# Records provided:
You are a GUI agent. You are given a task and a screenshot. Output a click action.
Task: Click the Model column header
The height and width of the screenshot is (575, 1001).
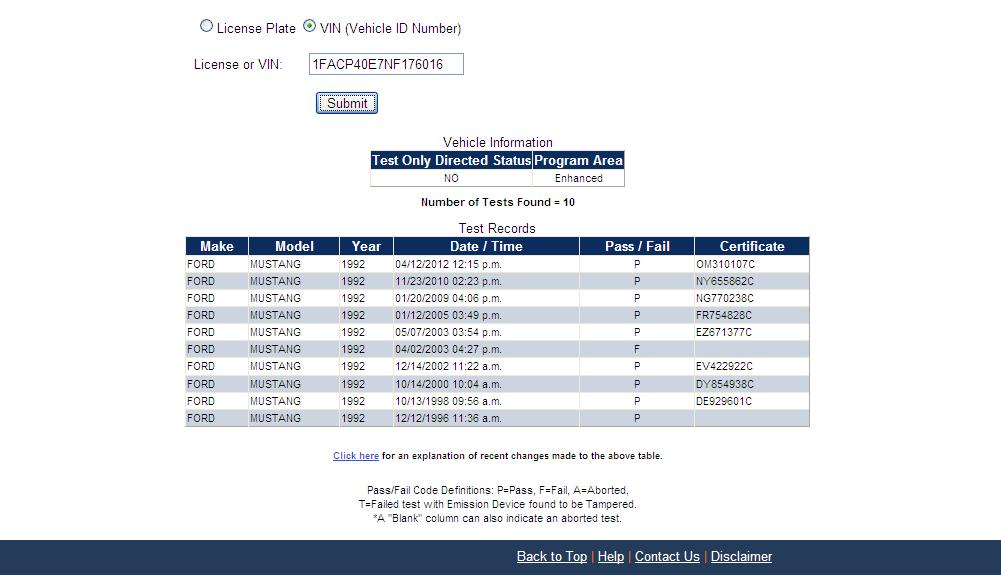pyautogui.click(x=294, y=246)
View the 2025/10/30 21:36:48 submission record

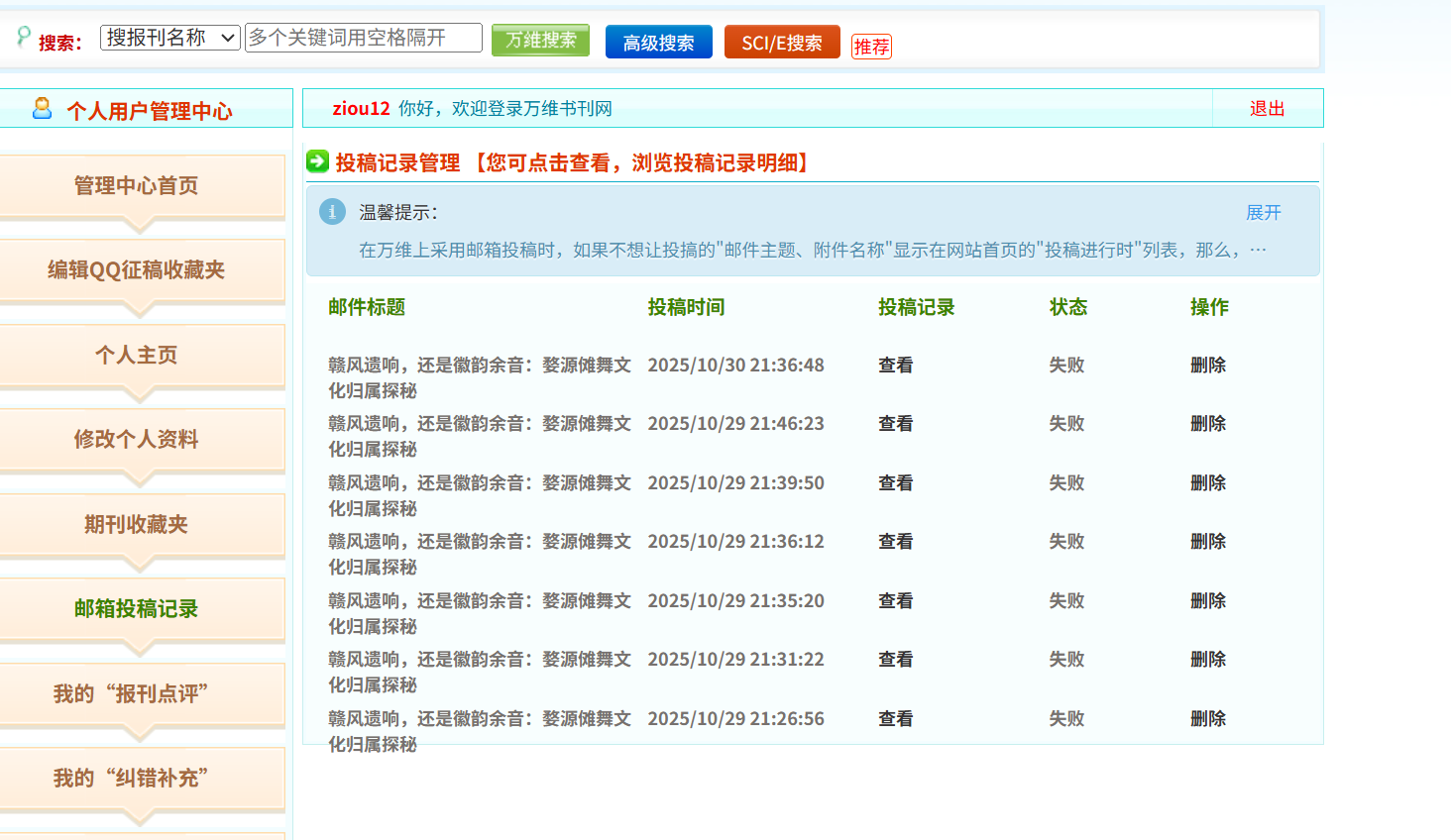895,365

# What is being asked:
Output each line of the data above verbatim, leaving out the pictures.

# Answer to this task:
You are a GUI agent. You are given a task and a screenshot. Output a click action.
Task: Click the Model column header
The height and width of the screenshot is (575, 1001).
pyautogui.click(x=294, y=246)
View the 2025/10/30 21:36:48 submission record

895,365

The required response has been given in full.